The Double Life of Incorporate Things - Leanna Renee Hieber This is the final installment of the Magic Most Foul Trilogy. In this one we are dealing with a new horror, a chemical which changes personality into something monstrous. If I'm not mistaken, I'd say that was a nod to Dr. Jeckle and Mr. Hyde. This time the problem doesn't take center stage for long and we end up dealing with all 3 horrors at once. It's up to Natalie and Jonathon and their connection to save the day.
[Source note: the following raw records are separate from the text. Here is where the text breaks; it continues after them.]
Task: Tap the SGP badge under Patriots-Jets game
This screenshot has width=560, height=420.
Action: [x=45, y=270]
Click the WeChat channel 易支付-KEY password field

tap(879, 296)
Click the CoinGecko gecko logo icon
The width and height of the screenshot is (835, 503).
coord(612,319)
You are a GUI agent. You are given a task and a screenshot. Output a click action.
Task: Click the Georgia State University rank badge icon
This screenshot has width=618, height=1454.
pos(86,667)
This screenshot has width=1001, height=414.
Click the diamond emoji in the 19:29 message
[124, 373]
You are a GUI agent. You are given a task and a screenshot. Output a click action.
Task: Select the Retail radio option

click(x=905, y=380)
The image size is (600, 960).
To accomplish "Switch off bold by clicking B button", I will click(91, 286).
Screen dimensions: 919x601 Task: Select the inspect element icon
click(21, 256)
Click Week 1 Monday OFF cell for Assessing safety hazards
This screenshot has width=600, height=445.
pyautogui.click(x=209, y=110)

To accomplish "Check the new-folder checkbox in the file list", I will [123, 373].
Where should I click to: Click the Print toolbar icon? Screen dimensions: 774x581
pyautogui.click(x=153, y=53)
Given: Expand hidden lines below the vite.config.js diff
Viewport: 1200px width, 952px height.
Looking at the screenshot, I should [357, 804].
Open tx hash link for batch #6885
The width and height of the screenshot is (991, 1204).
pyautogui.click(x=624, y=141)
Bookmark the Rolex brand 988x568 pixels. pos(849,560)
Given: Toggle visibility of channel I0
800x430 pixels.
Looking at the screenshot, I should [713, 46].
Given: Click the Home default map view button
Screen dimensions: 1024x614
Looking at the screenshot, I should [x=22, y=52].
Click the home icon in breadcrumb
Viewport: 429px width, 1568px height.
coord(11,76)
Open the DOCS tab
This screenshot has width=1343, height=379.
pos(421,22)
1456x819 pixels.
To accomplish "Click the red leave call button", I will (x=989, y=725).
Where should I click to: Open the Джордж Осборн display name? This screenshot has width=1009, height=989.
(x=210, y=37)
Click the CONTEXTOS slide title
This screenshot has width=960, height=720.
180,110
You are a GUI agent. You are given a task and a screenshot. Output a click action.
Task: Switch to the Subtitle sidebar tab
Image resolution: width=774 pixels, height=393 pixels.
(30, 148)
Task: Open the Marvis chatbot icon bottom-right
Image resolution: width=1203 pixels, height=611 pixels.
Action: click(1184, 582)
I enjoyed this final book. I really liked that Natalie was seen as a strong woman who had come into her own. She looks back and sees how much her father sacrificed for her and how much he loves her through his action and what she thought was inaction. The growth of her character really spoke to her strength. Unfortunately, there was a time a little later where she seemed to turn into a whining child where there were important things to consider and lives on the line. Fortunately that doesn't last for more than a few paragraphs.

Jonathon is much less evolved but it is easy to forgive him as we are reminded of everything he has gone though in such a short time. He has had very little time to process the whole thing so while we could be upset with his behavior from time to time, it was easy to forgive. Especially when he is there when he is most needed.

My biggest complaint is a small one. There seemed to be instances where the initial demon we discovered with the main characters was making a comeback. He seemed to be at the forefront and at the crux of the next battle. He was not seen again after making a big threat to Natalie. Although he could be seen as representing the demons as a whole, it still might have been interesting to have it come full circle with the same demon. Still, I just didn't quite understand why that character was dropped so suddenly.

I give this book 4 stars. It ends with a twist I didn't see coming. This book also seems to evolve around equality for women and those of color and other religious backgrounds. The other books dealt with it as well, but this book seemed to want to drive the point home. I recommend this to people who enjoy a good dark gothic tale.